Paroles de résistance — Postface à La Tour des corbeaux suivi de Fait d’arme de Mathieu Hilfiger

Par |2025-09-06T11:41:32+02:00 6 septembre 2025|Catégories : Essais & Chroniques, Mathieu Hilfiger|

Ce livre réu­nit deux textes formelle­ment dif­férents et apparem­ment sans liens au pre­mier abord : un court réc­it poé­tique en forme d’apologue mais sans leçon, et un dia­logue entre un pro­fesseur et son assis­tant. Ce qui les lie pour­tant, au point qu’ils peu­vent ne faire qu’un mal­gré leurs dif­férences, c’est le thème cen­tral de la guerre qui con­stitue une sorte de champ de pro­fondeur sur fond duquel les images et les pen­sées se déploient. La guerre est ce lieu priv­ilégié où se man­i­feste le déchaîne­ment des volon­tés de puis­sance et c’est à son explo­ration que tra­vaille de façon dif­férente cha­cun de ces deux textes.

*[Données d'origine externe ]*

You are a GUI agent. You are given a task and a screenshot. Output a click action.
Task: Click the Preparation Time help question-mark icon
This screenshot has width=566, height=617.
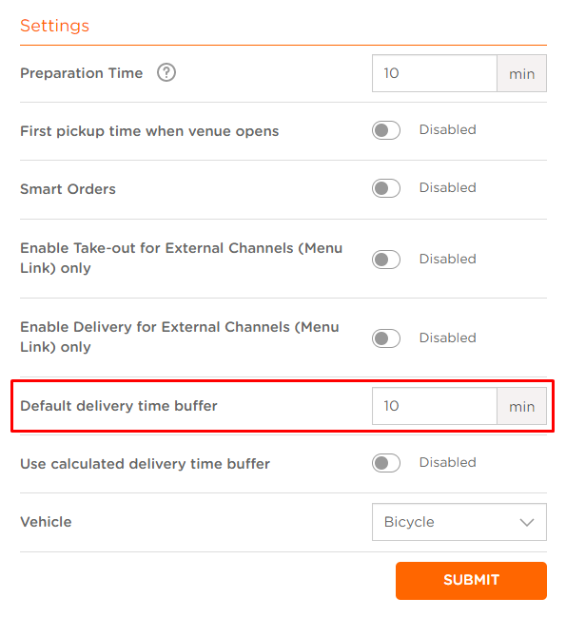coord(166,73)
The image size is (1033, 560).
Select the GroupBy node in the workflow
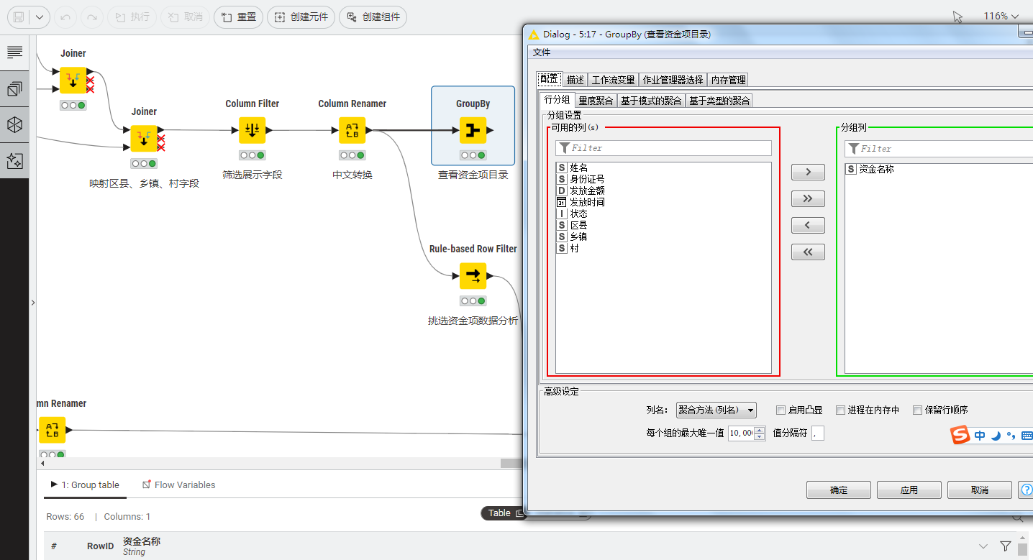click(x=473, y=130)
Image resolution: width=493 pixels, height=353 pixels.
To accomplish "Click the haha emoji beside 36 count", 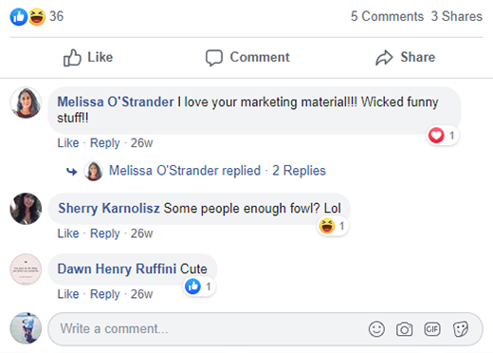I will click(37, 16).
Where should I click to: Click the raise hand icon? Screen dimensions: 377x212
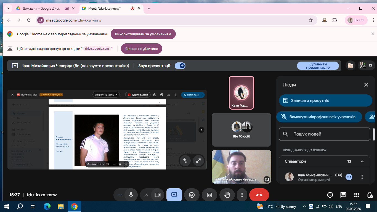tap(227, 195)
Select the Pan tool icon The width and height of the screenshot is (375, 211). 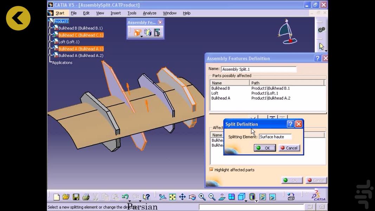(x=182, y=197)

Le pre­mier, le réc­it de « La tour des cor­beaux », installe un espace sous la forme d’une sorte de tableau, une sit­u­a­tion de déso­la­tion comme à l’issue d’une guerre ; le sec­ond, « Faits d’armes », intro­duit dans ce con­texte, en même temps que deux êtres humains qui pensent et qui se par­lent, la néces­sité de la résis­tance. Une résis­tance frag­ile qui repose sur le frêle appui de la lib­erté indi­vidu­elle et le courage d’oser penser par soi-même. « La tour des cor­beaux » peut ain­si se lire comme l’énoncé des didas­calies du drame qui suit, sa mise en perspective.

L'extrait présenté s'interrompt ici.